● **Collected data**

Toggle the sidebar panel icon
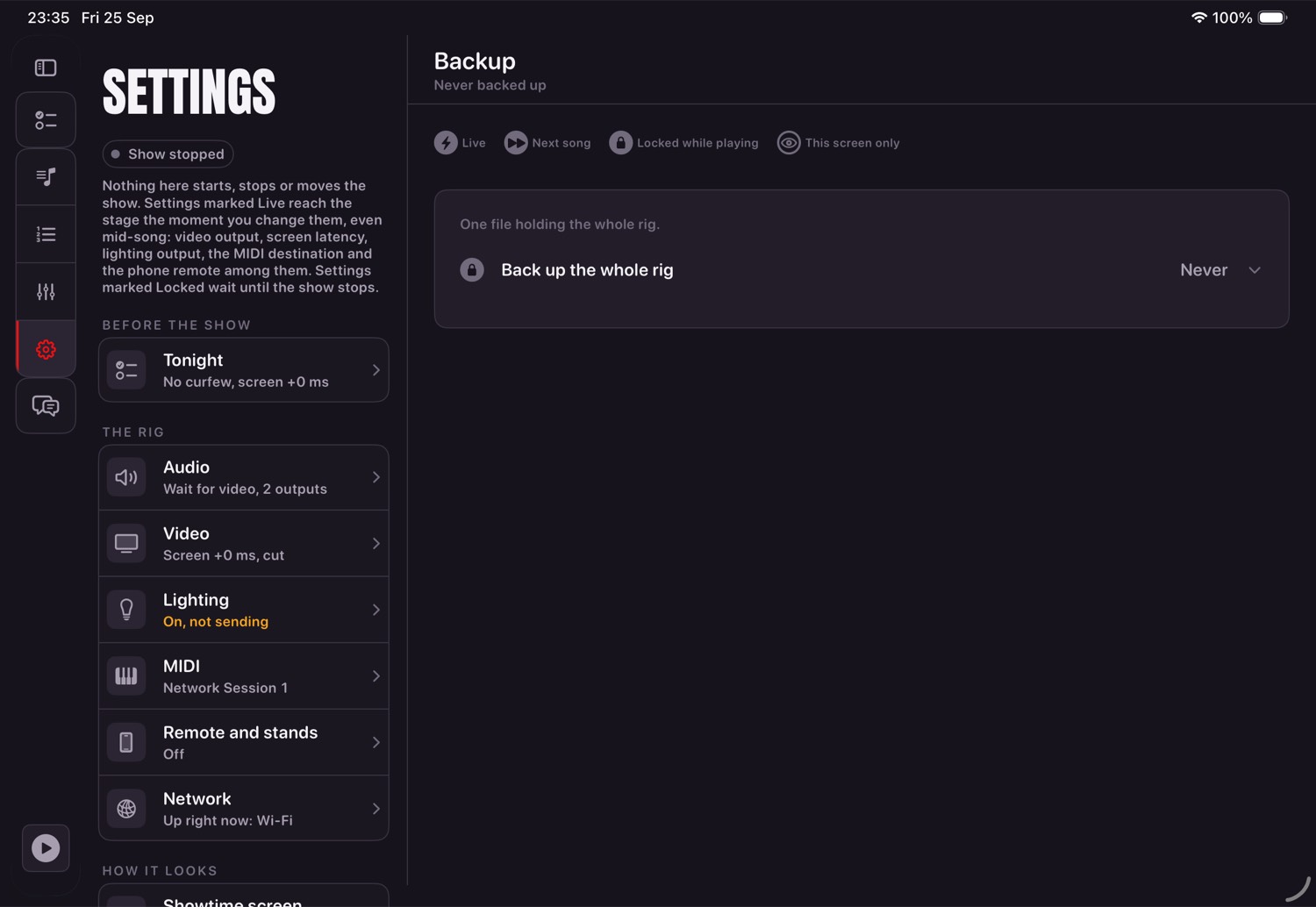This screenshot has height=907, width=1316. click(46, 68)
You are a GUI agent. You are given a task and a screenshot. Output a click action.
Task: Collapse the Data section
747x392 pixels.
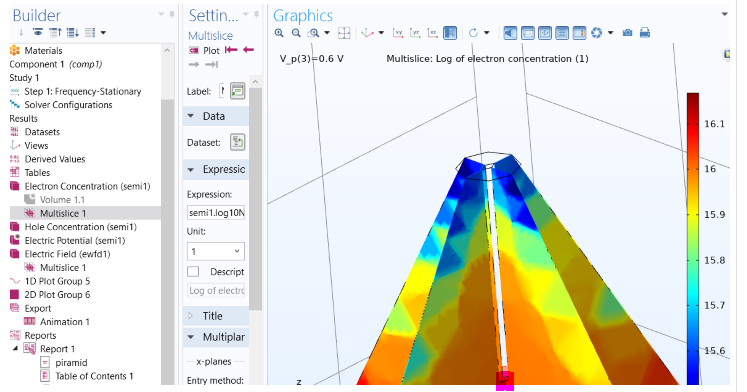[216, 116]
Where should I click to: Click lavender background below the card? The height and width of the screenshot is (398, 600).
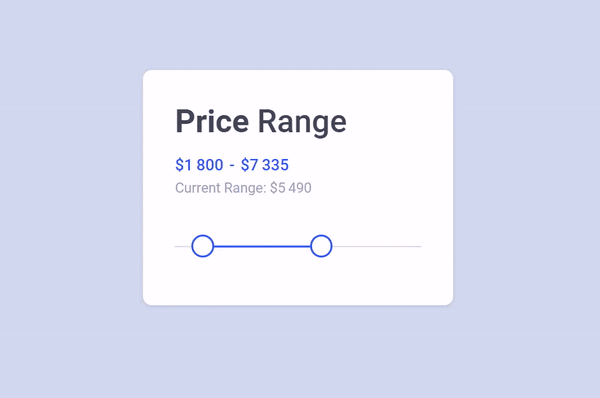[298, 352]
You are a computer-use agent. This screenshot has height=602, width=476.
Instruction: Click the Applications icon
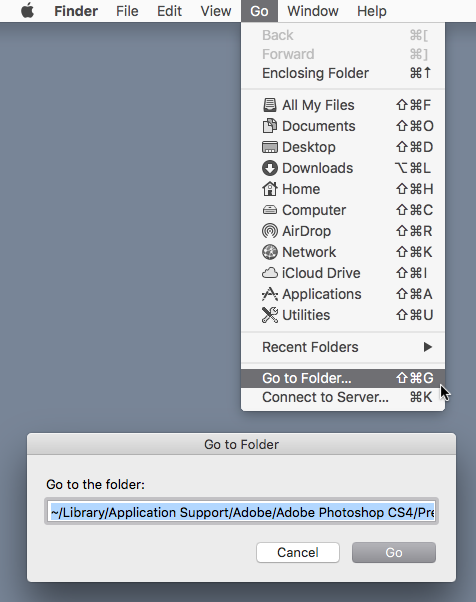(x=269, y=294)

● **WHAT YOU ARE ASKED TO DO**
Transcribe every entry exactly, omitting pictures.

● **RESPONSE AREA**
Toggle the sidebar panel icon
This screenshot has height=907, width=1316. click(46, 68)
You are a GUI agent. You are given a task and a screenshot. Output a click action.
Task: Collapse the Data section
747x392 pixels.
[216, 116]
Where should I click to: Click lavender background below the card? The height and width of the screenshot is (398, 600).
[298, 352]
You are a computer-use agent. This screenshot has height=602, width=476.
Instruction: Click the Applications icon
(x=269, y=294)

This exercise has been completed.